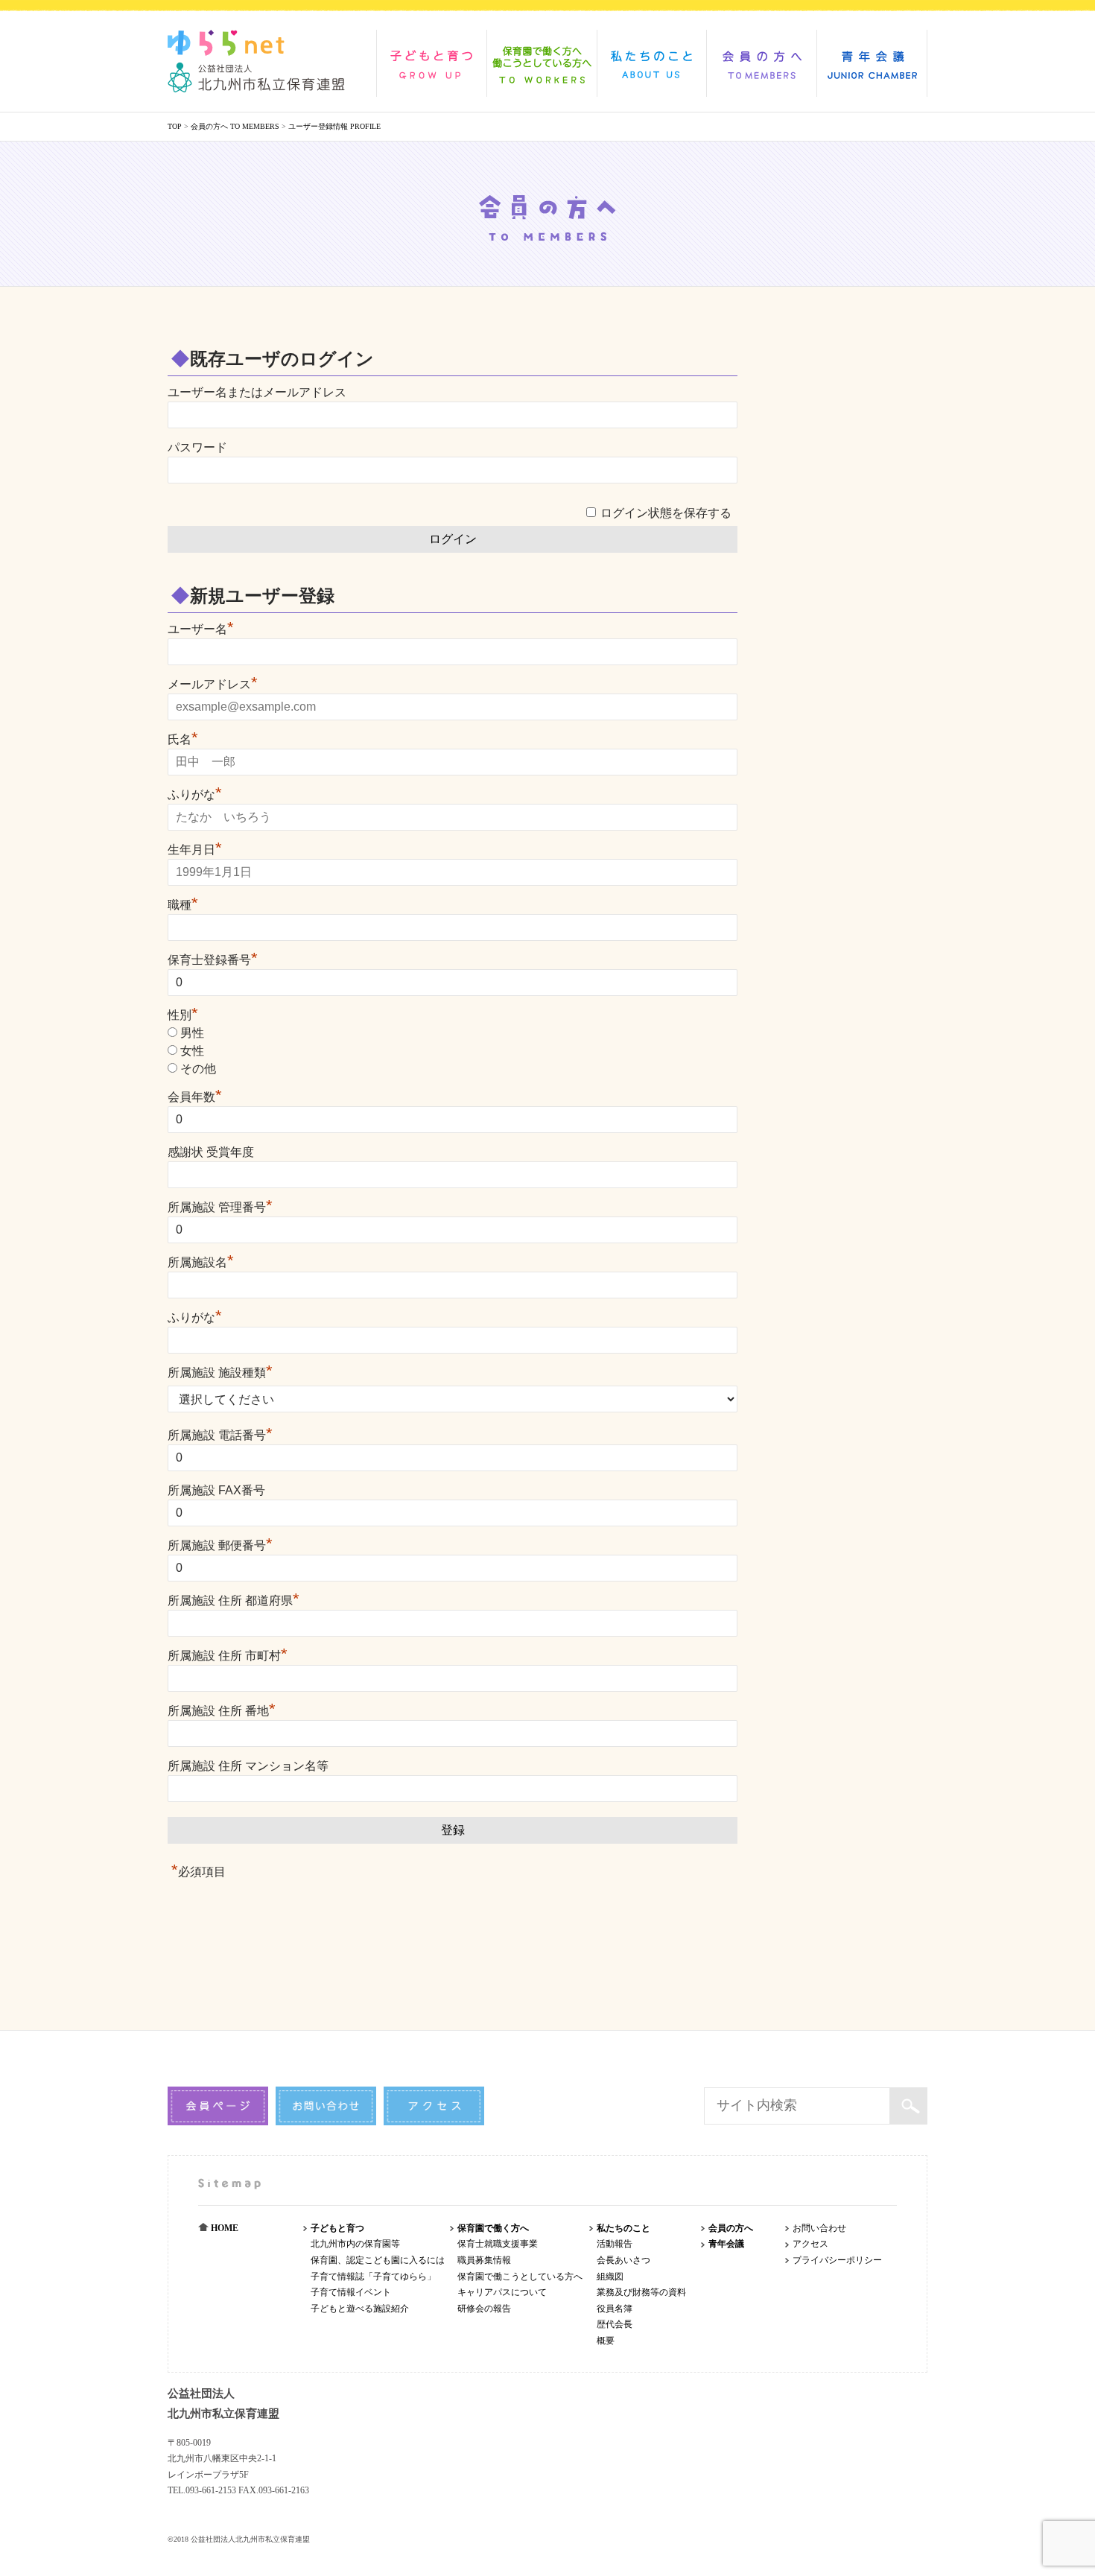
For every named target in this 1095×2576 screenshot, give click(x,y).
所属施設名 (201, 1262)
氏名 (183, 739)
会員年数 (195, 1097)
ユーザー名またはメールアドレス (257, 392)
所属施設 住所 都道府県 (233, 1600)
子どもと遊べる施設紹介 (360, 2308)
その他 (198, 1068)
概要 (606, 2340)
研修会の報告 (484, 2308)
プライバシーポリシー (837, 2260)
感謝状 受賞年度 (211, 1152)
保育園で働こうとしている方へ (520, 2276)
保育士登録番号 (213, 960)
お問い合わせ (819, 2228)
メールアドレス (213, 684)
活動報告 (614, 2244)
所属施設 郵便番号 (220, 1545)
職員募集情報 (484, 2260)
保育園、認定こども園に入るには (378, 2260)
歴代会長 (614, 2324)
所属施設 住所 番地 (222, 1710)
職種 (183, 904)
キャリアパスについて (502, 2292)
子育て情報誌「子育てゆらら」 (373, 2276)
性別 (183, 1015)
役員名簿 (614, 2308)
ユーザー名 (201, 629)
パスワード (197, 447)
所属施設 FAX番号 (216, 1490)
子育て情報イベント (351, 2292)
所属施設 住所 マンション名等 (248, 1766)
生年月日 (195, 849)
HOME (223, 2228)
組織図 (610, 2276)
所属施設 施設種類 (220, 1372)
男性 (192, 1033)
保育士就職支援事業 (497, 2244)
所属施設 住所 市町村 (228, 1655)
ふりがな (195, 794)
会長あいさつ (623, 2260)
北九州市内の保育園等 (355, 2244)
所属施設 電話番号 (220, 1435)
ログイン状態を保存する (665, 513)
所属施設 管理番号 (220, 1207)
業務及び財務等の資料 (641, 2292)
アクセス (810, 2244)
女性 (192, 1050)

*****

# Problem details:
Retype each line above precisely, please. Skip anything that is a picture.

# Exercise response:
For every named target in this 1095×2576 screenshot, give click(x,y).
所属施設名 (201, 1262)
氏名 (183, 739)
会員年数 (195, 1097)
ユーザー名またはメールアドレス (257, 392)
所属施設 住所 都道府県 (233, 1600)
子どもと遊べる施設紹介 (360, 2308)
その他 (198, 1068)
概要 (606, 2340)
研修会の報告 (484, 2308)
プライバシーポリシー (837, 2260)
感謝状 受賞年度 (211, 1152)
保育園で働こうとしている方へ (520, 2276)
保育士登録番号 (213, 960)
お問い合わせ (819, 2228)
メールアドレス (213, 684)
活動報告 (614, 2244)
所属施設 郵便番号 (220, 1545)
職員募集情報 (484, 2260)
保育園、認定こども園に入るには (378, 2260)
歴代会長 (614, 2324)
所属施設 住所 番地 (222, 1710)
職種 (183, 904)
キャリアパスについて (502, 2292)
子育て情報誌「子育てゆらら」 (373, 2276)
性別 (183, 1015)
役員名簿 (614, 2308)
ユーザー名 (201, 629)
パスワード (197, 447)
所属施設 FAX番号 (216, 1490)
子育て情報イベント (351, 2292)
所属施設 住所 マンション名等 (248, 1766)
生年月日 (195, 849)
HOME (223, 2228)
組織図 (610, 2276)
所属施設 施設種類 (220, 1372)
男性 (192, 1033)
保育士就職支援事業 (497, 2244)
所属施設 住所 市町村 (228, 1655)
ふりがな (195, 794)
会長あいさつ (623, 2260)
北九州市内の保育園等 (355, 2244)
所属施設 電話番号 (220, 1435)
ログイン状態を保存する (665, 513)
所属施設 管理番号 (220, 1207)
業務及び財務等の資料 (641, 2292)
アクセス (810, 2244)
女性 (192, 1050)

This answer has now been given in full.